The schedule on which funding payments are exchanged between longs and shorts; the standard on most major exchanges (Binance, Bybit, OKX) is every 8 hours — at 00:00, 08:00, and 16:00 UTC.

How Settlement Cadence Works

Settlement cadence defines the rhythm of the funding rate mechanism. On the three largest perpetual futures exchanges by volume — Binance, Bybit, and OKX — the standard settlement cadence is every eight hours, occurring at 00:00, 08:00, and 16:00 UTC. At each of these three daily settlement moments, the funding payment is calculated based on the average premium index over the preceding period and transferred automatically between longs and shorts proportional to their notional position size. There are three settlements per day under this cadence, making the annualised cost calculation: rate per settlement × 3 × 365. The timing of settlements matters for active traders and cost-of-carry calculators. A position opened immediately after a settlement and closed immediately before the next one accrues no funding payment for that entire period. Conversely, a position held through a settlement pays or receives in full. Sophisticated traders sometimes enter positions immediately after a high-funding settlement to minimise their immediate cost exposure — though this is a tactical consideration secondary to the primary thesis on a trade. Some alternative exchanges, such as certain Bybit markets, have moved toward hourly or other cadences, which affects annualisation calculations significantly. CryptoMantiq's Strategist uses the standard eight-hour cadence as the baseline for annualisation in all DPF Pillar 1 analyses. The formula used is: Annualised Rate = Rate per 8h × 3 × 365. This converts the per-settlement funding rate stored in the derivatives_snapshots table into the annualised percentage used for threshold comparisons (above 30% = crowded long, below −15% = crowded short). When interpreting Strategist output, the annualised rate always assumes the standard eight-hour cadence unless an asset is traded on an exchange with a different settlement frequency. Traders who hold positions across multiple settlement periods need to track cumulative funding costs as part of their position's total return calculation. At elevated funding rates — above 60% annualised — the daily cost is approximately 0.164% of notional value, which compounds significantly over multi-week holding periods. Failing to account for cumulative funding costs leads traders to underestimate the true cost basis of their position, distorting their breakeven analysis.

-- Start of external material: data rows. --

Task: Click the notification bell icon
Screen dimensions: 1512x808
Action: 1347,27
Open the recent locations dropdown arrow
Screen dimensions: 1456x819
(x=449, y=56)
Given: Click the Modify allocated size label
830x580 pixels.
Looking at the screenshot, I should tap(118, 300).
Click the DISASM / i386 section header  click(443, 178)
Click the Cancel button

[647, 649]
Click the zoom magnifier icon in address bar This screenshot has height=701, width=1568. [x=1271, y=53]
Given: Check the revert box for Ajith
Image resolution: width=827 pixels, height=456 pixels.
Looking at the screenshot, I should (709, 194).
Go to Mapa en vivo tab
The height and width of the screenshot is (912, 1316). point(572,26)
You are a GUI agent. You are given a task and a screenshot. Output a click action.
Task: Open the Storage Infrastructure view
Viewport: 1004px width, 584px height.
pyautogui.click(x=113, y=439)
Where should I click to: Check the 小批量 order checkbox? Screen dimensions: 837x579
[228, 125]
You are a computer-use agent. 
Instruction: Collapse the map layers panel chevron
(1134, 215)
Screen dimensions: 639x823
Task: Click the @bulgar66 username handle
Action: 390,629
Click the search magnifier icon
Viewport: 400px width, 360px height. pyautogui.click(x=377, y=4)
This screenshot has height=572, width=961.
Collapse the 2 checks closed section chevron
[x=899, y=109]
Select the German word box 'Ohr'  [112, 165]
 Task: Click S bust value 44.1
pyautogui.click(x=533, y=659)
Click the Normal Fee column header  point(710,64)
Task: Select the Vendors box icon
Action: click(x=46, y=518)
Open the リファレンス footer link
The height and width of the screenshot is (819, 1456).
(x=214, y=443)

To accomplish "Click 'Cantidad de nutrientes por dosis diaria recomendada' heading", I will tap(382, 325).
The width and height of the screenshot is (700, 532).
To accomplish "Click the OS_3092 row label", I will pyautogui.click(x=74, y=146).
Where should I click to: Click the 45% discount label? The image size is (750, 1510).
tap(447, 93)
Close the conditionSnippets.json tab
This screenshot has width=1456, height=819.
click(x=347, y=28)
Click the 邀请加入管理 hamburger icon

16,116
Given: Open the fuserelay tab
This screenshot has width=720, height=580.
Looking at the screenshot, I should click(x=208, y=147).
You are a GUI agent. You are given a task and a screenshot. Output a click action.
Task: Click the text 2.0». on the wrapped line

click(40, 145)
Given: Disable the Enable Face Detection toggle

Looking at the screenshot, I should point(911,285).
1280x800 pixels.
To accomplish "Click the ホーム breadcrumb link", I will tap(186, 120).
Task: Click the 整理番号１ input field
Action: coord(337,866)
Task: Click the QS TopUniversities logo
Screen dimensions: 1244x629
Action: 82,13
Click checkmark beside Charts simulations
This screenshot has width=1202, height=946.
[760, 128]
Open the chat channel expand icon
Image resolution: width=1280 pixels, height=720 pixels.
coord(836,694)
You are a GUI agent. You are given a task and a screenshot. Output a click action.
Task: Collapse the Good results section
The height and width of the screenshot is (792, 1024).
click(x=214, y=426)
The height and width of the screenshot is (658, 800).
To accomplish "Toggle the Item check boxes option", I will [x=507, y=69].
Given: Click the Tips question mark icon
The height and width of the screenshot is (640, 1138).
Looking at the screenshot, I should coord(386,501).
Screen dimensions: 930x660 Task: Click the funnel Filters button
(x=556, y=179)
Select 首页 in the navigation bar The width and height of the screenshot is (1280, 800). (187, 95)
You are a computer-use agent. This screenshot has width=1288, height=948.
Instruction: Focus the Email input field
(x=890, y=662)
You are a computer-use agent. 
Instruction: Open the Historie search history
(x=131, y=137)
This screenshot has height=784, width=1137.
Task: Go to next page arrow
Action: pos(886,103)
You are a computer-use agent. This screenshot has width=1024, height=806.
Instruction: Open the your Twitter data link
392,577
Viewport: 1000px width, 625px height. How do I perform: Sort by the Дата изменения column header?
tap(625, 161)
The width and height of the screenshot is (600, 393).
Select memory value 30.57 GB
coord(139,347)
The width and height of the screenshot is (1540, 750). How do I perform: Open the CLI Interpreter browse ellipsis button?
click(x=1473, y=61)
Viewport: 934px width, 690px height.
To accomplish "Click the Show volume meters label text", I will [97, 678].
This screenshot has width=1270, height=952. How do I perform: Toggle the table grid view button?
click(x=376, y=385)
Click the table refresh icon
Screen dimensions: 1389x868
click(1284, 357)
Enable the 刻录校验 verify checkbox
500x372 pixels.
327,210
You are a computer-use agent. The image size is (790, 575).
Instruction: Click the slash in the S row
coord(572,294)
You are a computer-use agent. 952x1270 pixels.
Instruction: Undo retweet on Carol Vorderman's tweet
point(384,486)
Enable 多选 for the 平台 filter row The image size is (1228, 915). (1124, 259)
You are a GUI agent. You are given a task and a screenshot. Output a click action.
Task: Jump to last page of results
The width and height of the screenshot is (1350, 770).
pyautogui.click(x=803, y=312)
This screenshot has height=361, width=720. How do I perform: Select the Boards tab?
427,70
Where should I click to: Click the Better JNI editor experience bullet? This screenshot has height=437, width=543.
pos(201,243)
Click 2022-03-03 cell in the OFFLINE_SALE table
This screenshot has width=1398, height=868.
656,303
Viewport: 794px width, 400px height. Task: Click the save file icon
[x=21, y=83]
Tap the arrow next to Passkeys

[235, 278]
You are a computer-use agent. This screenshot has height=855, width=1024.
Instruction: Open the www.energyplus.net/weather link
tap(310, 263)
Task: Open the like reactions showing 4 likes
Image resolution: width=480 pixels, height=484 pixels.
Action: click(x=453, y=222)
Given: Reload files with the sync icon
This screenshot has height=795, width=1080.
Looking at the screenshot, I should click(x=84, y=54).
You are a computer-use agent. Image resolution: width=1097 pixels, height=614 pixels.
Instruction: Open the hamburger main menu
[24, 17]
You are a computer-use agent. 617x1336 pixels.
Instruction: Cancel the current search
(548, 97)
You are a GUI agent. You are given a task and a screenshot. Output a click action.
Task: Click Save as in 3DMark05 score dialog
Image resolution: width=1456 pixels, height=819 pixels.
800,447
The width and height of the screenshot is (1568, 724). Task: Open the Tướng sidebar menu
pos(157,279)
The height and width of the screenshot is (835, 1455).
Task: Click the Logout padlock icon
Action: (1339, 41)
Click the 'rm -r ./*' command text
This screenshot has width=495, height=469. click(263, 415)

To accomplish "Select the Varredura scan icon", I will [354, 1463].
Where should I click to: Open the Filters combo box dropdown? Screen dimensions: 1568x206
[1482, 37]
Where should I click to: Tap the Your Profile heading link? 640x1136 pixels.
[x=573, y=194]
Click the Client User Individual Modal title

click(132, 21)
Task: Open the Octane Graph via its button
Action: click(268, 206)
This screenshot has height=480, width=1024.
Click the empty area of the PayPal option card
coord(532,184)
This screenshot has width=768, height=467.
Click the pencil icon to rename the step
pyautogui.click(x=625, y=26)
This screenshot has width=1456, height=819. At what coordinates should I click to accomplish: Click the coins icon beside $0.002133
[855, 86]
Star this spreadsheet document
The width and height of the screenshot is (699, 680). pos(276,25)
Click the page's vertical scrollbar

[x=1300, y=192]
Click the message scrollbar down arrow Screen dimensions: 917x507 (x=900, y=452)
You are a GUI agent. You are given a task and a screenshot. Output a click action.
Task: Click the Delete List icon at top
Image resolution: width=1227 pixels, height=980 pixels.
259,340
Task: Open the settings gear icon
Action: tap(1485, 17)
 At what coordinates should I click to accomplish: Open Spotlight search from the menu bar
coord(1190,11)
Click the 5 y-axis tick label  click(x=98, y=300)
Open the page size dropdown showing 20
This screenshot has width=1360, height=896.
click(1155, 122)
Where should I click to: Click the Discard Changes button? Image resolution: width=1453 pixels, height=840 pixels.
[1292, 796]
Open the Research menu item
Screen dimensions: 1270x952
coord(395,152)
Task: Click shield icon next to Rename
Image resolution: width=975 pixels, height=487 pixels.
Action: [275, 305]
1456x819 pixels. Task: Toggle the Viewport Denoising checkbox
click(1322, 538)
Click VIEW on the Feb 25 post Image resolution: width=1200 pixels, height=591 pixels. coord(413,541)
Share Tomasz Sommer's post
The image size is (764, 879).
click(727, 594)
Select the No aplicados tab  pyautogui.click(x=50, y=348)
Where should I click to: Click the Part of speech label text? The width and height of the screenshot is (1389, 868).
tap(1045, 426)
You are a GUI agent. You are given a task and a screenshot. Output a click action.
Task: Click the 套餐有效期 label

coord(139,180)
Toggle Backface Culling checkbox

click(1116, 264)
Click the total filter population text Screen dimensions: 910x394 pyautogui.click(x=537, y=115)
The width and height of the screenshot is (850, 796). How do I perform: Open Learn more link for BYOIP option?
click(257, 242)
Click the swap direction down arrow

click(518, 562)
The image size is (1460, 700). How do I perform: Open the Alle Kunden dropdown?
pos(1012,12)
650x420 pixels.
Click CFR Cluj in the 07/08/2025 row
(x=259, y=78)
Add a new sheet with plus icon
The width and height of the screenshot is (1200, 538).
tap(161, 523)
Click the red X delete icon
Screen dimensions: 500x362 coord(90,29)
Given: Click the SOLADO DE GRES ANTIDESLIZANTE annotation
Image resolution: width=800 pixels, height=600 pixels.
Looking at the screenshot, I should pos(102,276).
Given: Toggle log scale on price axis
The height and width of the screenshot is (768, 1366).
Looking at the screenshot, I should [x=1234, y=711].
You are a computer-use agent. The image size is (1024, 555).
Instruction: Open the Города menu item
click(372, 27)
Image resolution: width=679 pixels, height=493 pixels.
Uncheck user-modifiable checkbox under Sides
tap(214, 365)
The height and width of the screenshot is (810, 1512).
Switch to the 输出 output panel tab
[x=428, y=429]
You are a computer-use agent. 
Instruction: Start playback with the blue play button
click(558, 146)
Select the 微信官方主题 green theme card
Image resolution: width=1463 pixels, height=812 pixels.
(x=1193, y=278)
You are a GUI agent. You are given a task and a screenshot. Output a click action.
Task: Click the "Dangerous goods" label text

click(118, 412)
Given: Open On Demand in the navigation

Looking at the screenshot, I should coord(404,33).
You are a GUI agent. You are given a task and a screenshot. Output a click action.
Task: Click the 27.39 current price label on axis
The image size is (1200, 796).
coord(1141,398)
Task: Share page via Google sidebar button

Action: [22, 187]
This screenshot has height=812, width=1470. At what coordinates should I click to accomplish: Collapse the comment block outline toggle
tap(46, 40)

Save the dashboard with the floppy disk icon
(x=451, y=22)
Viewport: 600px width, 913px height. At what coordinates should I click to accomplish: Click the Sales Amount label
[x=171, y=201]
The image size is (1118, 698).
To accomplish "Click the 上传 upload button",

Frequently Asked Questions

What is settlement cadence in simple terms?

Settlement cadence is how often the funding payment between longs and shorts is actually transferred. On most major crypto derivatives exchanges — Binance, Bybit, OKX — this happens every eight hours, at midnight UTC, 8am UTC, and 4pm UTC. Three times a day, the exchange automatically calculates how much each side owes the other based on the funding rate, then deducts or adds that amount to each position holder's balance proportional to the size of their trade. If you hold a perpetual futures position through one of these settlement times, you pay or receive funding. If you close before the settlement, you pay nothing for that period.

How does settlement cadence work in perpetual futures markets?

At each settlement moment — 00:00, 08:00, and 16:00 UTC on the standard eight-hour cadence — the exchange calculates the average premium index over the preceding settlement period. This average determines the funding rate for that settlement. The payment is then calculated as: Notional Position Size × Funding Rate, and transferred from the paying side to the receiving side automatically. Because payments are based on notional size (not margin), leverage amplifies the absolute dollar amount transferred per settlement without changing the funding rate percentage.

How do traders use settlement cadence to make better decisions?

Traders use settlement cadence awareness in three practical ways: (1) Cost calculation — multiply the per-settlement rate by 3 then by 365 to get the annualised funding cost; use this to assess whether expected price movement justifies the running carry cost. (2) Entry timing — entering a position immediately after a high-funding settlement avoids paying that settlement's rate; useful when funding is very elevated and the next settlement period's rate may be lower if the basis compresses. (3) Cumulative cost tracking — for multi-week holds, sum the funding payments across each settlement to calculate the true cost basis of the position and accurate breakeven price.

Common Misconceptions About Settlement Cadence

Common Misconception

Funding is charged continuously, like interest accruing by the second

Technical Reality

Funding in perpetual futures is not a continuous accrual — it is a discrete payment made at each settlement moment. On the eight-hour cadence, this means exactly three payments per day, at fixed UTC times. Between settlements, no funding transfers occur. A position opened at 08:01 UTC and closed at 15:59 UTC pays no funding at all for that entire period, even if the funding rate was elevated throughout. This discrete, periodic nature is meaningfully different from continuous interest accrual used in some other financial products.

Common Misconception

All crypto perpetual futures exchanges use the eight-hour settlement cadence

Technical Reality

The eight-hour cadence — at 00:00, 08:00, and 16:00 UTC — is the standard used by Binance, Bybit (for most markets), and OKX, making it the dominant convention. However, some exchanges and market types use different cadences. Bybit has implemented one-hour funding settlement for certain contracts. dYdX uses different timing conventions. When comparing funding rates across exchanges with different cadences, the raw per-settlement rate cannot be compared directly — all rates must be converted to annualised or daily figures using the correct cadence multiplier for each exchange.

Common Misconception

The funding rate shown on the exchange is what you pay per day

Technical Reality

The funding rate displayed on most exchanges is the rate per eight-hour settlement period, not the daily rate. To calculate the daily cost, multiply by three (three settlements per day). To get the annualised rate, multiply by three and then by 365. A displayed rate of 0.01% per settlement means 0.03% per day and 10.95% annualised — relatively neutral. A rate of 0.1% per settlement means 0.3% per day and 109.5% annualised — extreme by historical standards and a strong crowded long signal. Failing to account for the three-daily compounding significantly underestimates the true funding cost.